Session: From Docs to Dialogue: Architecting AI Chatbots for Product Discovery on Google Cloud
Most product documentation sits untouched — buried in PDFs, wikis, and portals that users never find. The real challenge is not writing better docs; it is turning them into a conversation.
In this lightning talk, Pragya Keshap, Technical Architect and IEEE Senior Member, walks through the architecture of a product-aware AI chatbot built on Google Cloud — one that uses Retrieval-Augmented Generation (RAG) to ground every response in live product context rather than generic model knowledge. Drawing from enterprise API platform design and large-scale cloud-native systems, she shares how architects can connect product documentation, catalogs, and knowledge bases to Gemini via Vertex AI, AlloyDB vector search, and GKE — eliminating hallucination while enabling natural, contextual product discovery.
Attendees will leave with a practical three-layer architecture blueprint — ingest, retrieve, respond — and a clear understanding of where most chatbot implementations fail: not the model, but the grounding layer.

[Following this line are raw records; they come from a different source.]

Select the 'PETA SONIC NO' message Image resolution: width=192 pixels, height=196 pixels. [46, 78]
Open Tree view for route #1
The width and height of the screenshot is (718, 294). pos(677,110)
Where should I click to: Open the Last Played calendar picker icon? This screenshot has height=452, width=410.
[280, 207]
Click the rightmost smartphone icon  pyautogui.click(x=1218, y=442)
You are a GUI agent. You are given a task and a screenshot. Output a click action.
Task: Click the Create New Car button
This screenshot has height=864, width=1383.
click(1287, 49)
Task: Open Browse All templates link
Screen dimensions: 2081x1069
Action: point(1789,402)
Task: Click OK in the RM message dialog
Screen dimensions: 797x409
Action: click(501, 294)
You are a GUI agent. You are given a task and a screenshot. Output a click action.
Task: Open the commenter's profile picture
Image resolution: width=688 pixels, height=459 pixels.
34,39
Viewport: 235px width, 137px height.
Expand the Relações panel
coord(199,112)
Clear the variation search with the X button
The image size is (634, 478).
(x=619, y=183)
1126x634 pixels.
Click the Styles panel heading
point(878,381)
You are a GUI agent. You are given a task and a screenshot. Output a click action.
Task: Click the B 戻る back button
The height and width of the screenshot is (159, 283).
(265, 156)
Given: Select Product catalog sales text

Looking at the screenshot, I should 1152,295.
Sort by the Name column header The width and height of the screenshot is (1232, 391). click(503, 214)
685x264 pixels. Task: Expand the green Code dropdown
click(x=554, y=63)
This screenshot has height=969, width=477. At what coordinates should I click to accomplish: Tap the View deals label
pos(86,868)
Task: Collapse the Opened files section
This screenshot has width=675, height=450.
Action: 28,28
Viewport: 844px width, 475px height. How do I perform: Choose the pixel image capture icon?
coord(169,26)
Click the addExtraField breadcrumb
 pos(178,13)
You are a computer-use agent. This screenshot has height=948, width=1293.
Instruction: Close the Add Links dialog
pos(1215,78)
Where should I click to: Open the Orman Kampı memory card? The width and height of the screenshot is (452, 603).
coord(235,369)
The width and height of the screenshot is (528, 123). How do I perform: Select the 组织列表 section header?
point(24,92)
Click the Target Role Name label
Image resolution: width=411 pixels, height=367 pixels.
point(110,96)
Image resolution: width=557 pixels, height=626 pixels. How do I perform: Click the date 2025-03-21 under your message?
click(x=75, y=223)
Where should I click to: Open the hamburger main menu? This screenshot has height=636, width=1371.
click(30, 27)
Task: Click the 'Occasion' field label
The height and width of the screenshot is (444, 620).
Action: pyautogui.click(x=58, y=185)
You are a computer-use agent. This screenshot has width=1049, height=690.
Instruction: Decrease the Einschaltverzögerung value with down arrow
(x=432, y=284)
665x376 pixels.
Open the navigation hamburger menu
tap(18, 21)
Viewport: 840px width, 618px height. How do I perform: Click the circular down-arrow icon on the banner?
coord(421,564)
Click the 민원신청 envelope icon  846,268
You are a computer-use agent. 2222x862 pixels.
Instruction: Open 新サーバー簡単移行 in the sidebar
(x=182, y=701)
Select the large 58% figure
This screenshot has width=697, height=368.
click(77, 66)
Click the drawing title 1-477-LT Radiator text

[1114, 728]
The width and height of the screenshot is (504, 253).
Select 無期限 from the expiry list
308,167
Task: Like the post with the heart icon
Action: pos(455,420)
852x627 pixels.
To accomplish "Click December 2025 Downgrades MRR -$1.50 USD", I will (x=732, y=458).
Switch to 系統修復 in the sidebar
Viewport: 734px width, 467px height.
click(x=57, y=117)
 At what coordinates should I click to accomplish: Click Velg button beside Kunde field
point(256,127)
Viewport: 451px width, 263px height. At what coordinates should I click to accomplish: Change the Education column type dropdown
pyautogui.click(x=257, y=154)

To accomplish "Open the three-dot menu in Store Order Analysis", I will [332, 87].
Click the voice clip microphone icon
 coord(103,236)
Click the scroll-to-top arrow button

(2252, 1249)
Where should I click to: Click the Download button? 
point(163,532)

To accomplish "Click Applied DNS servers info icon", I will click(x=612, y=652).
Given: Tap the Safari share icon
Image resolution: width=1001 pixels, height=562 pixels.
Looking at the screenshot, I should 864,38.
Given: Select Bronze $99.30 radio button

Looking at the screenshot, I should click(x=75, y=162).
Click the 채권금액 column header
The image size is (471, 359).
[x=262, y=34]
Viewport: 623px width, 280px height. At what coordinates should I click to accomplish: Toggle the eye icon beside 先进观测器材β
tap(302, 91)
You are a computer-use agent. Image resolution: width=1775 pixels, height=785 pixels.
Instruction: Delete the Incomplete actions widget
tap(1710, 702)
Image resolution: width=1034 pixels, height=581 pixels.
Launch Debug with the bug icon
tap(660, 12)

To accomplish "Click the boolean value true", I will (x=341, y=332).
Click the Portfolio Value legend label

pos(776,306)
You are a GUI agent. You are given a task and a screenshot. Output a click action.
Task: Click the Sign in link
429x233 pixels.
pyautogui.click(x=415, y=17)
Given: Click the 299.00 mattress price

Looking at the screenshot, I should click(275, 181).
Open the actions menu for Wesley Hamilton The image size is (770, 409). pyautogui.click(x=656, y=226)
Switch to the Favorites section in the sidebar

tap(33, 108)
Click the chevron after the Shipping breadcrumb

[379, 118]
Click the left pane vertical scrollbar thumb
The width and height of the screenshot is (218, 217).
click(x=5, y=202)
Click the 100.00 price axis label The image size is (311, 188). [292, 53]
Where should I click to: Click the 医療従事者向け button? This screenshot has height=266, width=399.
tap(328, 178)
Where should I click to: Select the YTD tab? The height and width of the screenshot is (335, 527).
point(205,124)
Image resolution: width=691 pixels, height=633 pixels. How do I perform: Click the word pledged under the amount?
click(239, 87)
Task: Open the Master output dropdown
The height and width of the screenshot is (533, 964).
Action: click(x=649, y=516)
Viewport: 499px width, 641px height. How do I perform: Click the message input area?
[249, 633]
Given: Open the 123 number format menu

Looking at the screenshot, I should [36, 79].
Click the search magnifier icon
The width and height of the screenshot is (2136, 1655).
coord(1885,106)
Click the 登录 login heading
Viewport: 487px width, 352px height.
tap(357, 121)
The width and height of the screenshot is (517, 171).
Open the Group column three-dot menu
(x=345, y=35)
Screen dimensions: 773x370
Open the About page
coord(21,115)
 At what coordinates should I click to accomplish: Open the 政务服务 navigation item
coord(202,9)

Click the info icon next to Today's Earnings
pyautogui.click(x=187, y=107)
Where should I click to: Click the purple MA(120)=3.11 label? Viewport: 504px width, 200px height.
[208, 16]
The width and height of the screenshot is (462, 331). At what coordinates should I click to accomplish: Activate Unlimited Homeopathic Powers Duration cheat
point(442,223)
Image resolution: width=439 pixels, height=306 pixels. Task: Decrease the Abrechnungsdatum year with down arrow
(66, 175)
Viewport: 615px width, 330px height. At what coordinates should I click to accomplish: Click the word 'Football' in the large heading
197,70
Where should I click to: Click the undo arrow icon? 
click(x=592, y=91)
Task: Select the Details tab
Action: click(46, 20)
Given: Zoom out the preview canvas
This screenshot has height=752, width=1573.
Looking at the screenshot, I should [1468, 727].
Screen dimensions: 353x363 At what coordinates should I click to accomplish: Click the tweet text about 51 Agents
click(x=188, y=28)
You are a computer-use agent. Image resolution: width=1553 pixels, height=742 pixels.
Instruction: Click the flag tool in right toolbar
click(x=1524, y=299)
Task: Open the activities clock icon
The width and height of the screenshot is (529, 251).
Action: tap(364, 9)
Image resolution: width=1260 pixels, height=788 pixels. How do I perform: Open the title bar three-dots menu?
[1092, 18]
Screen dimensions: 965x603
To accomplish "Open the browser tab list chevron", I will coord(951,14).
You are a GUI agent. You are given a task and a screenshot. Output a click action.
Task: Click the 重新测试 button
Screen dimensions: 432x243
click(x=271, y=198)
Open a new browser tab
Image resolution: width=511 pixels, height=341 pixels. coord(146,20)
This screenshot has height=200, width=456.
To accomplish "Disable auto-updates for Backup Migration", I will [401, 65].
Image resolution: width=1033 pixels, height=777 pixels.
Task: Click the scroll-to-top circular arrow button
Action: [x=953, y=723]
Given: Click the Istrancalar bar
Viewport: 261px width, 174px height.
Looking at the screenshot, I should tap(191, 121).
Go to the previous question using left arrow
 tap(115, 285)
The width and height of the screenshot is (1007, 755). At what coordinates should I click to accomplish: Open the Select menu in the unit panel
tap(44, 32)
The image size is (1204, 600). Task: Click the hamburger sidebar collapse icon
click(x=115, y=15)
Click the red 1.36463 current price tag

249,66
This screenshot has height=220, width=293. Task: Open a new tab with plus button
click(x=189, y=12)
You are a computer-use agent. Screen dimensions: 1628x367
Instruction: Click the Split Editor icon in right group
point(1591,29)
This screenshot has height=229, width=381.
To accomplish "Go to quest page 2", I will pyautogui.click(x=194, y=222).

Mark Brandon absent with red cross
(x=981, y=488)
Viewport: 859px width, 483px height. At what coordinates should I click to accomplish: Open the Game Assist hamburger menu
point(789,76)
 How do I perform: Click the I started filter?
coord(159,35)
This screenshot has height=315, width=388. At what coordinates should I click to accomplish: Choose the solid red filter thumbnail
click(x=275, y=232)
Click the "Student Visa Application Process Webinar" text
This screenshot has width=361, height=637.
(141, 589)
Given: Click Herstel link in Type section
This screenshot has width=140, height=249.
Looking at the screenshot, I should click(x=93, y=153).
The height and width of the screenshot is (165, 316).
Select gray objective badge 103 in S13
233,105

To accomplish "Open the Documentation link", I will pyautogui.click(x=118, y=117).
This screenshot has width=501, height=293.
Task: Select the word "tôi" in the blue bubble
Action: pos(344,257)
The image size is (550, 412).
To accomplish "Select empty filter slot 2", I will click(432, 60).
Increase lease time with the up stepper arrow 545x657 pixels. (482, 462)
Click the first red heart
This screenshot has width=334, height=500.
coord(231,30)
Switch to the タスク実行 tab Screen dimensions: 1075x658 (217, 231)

Because the gap between your best documentation and your user's understanding is exactly one well-designed conversation away.
Bio
Pragya Keshap is a Technical Architect and Google Developer Expert (GDE) in Google Cloud with 18 years of experience designing secure, scalable, cloud-native systems in regulated financial environments. She specializes in enterprise API modernization, AI platform architecture, zero-trust security, and conversational AI systems on Google Cloud.
A published researcher and Springer Nature co-author, she contributes actively to the Google Cloud community through technical writing on InfoQ, O'Reilly Radar, and Cloud Native Now and other platforms. She is passionate about building AI systems that scale with both performance and trust.